__What needs to be done__.
Find the line containing "This screenshot has width=620, height=364.". Retype it and every later line of the records exactly, leaving out pictures.

Data provided below:

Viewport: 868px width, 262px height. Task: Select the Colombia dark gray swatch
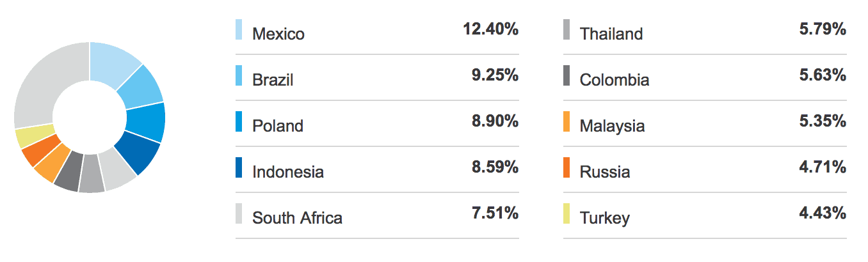click(567, 75)
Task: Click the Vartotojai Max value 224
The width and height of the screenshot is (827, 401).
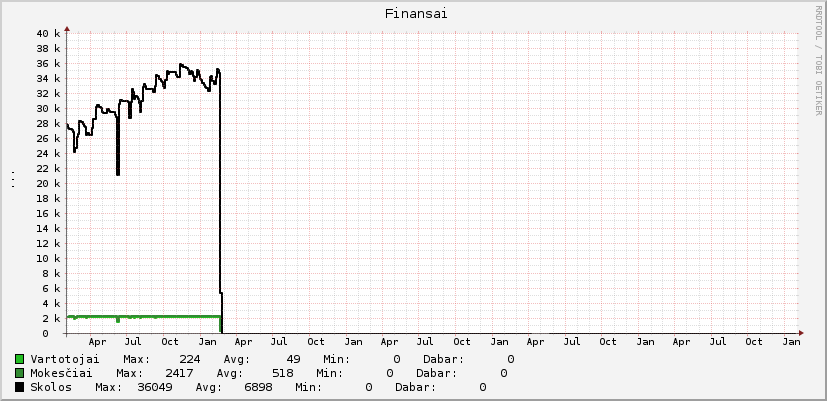Action: pos(189,358)
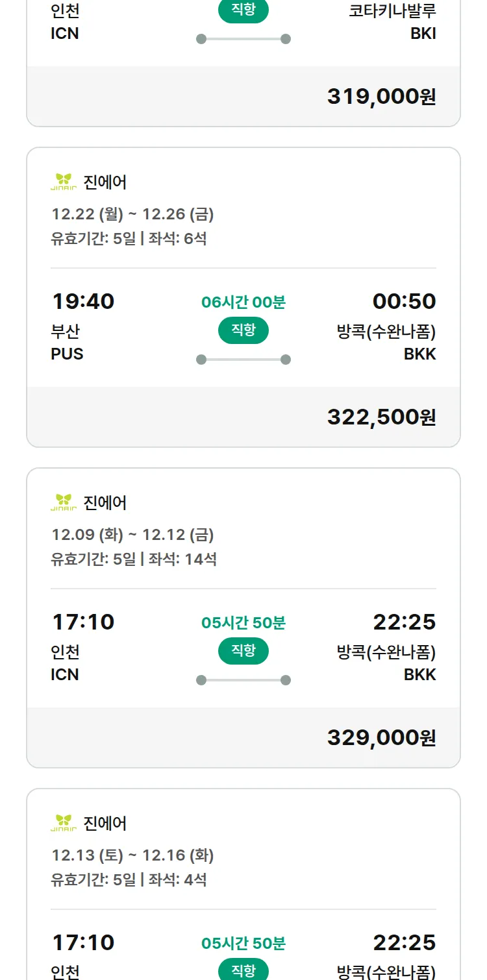Click the 00:50 arrival time at Bangkok
This screenshot has width=487, height=980.
(404, 302)
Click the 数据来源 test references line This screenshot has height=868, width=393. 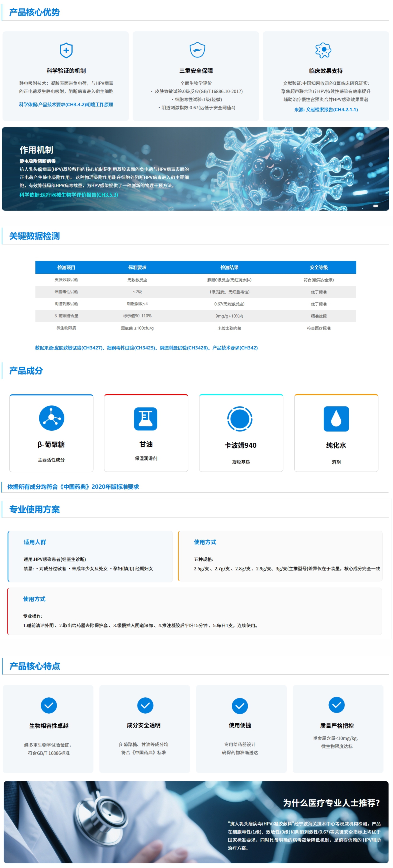tap(146, 348)
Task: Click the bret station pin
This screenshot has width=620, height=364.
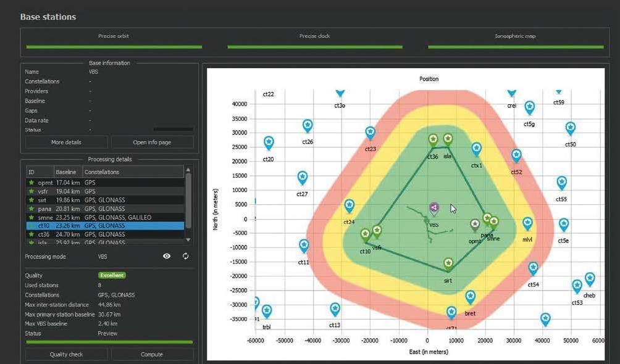Action: 470,297
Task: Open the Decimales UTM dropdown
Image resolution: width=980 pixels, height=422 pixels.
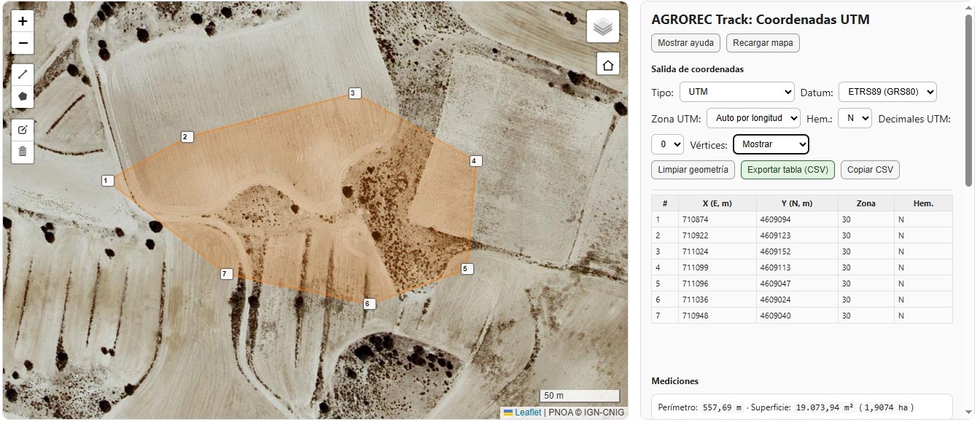Action: [x=666, y=144]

End of Data provided.

__Written answer__.
This screenshot has width=620, height=364.
Action: 470,297
Task: Open the Decimales UTM dropdown
Image resolution: width=980 pixels, height=422 pixels.
Action: [x=666, y=144]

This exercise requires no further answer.